▶ _Text block_:
# pH of rainwater - alkaline?!



## D-novice (May 14, 2017)

After reading Bill Argo's articles on water / alkalinity / media / fertilizer, I got an alkalinity test kit and a pH/EC/TDS meter (Milwaukee Instruments).

I tested my tapwater, filtered tapwater (household drinking water filter, doesn't change things much according to these tests) and the rainwater I collect.

I am in a reasonably pristine area of Northern Calfornia, 25 miles from San Francisco, suburbs but nearly out in the country (and by country I mean about 50:50 agriculturearkland).

So, my rainwater pH, measured with my fancy new meter ranges from 7.6 when the probe is first inserted to 7.0 when left in a couple of minutes.

Isn't rainwater supposed to be acidic? What is the best explanation for this? Chemicals from degrading roof shingles? Chemicals leaching from plastic storage vats? (They used to be pickled pepper and olive containers, but have been rinsed, washed, and rinsed again, and this is their 2nd year collecting rainwater so they should be clean).

The alkalinity, EC, and TDS of my rainwater is all very low, so there's that. I just thought rainwater was acidic.........

▶ _Data provided_:
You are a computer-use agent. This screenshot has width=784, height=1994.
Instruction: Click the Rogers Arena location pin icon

--

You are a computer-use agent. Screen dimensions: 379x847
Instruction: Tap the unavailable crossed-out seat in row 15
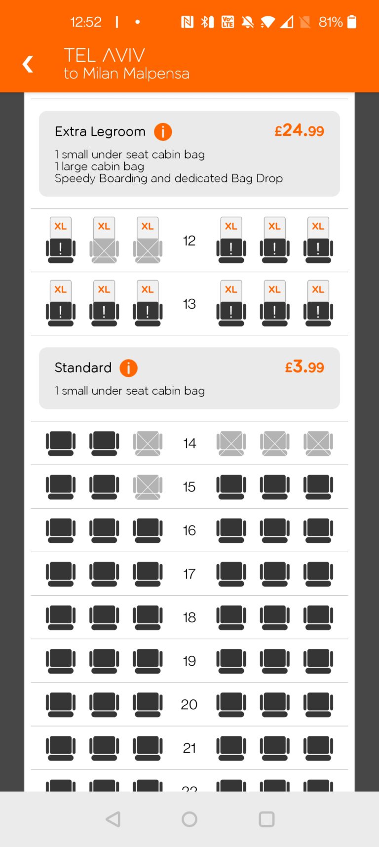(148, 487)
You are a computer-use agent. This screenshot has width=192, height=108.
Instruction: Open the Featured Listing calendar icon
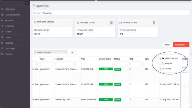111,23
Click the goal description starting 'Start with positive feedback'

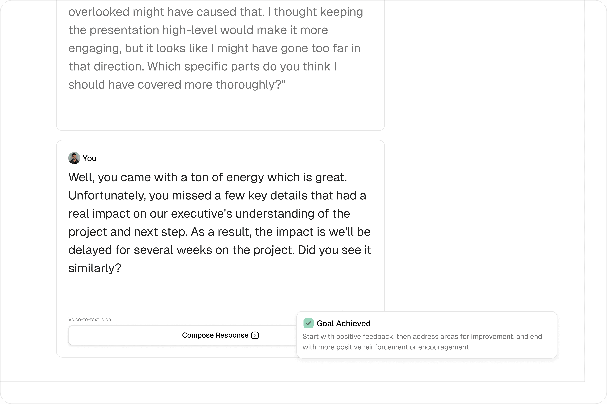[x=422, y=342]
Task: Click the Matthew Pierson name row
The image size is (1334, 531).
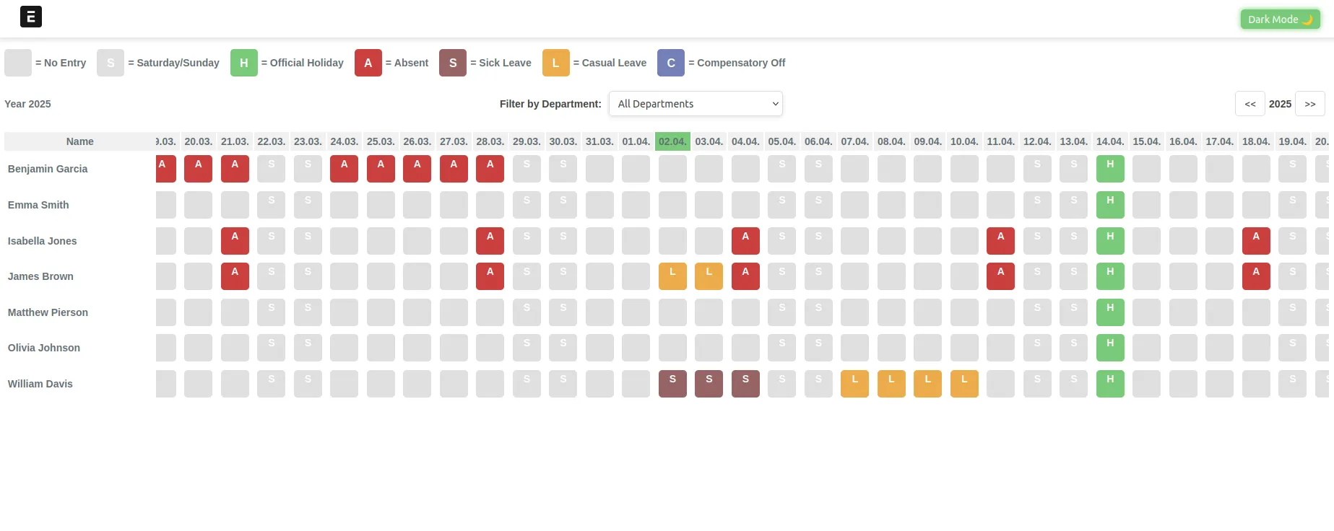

▶ _Required task_: Return the part of the rainwater pH post from "Isn't rainwater supposed" to "rainwater was acidic.........", word for word. The material has nothing to do with the rainwater pH post.

▶ _Response to the task_:
Isn't rainwater supposed to be acidic? What is the best explanation for this? Chemicals from degrading roof shingles? Chemicals leaching from plastic storage vats? (They used to be pickled pepper and olive containers, but have been rinsed, washed, and rinsed again, and this is their 2nd year collecting rainwater so they should be clean).

The alkalinity, EC, and TDS of my rainwater is all very low, so there's that. I just thought rainwater was acidic.........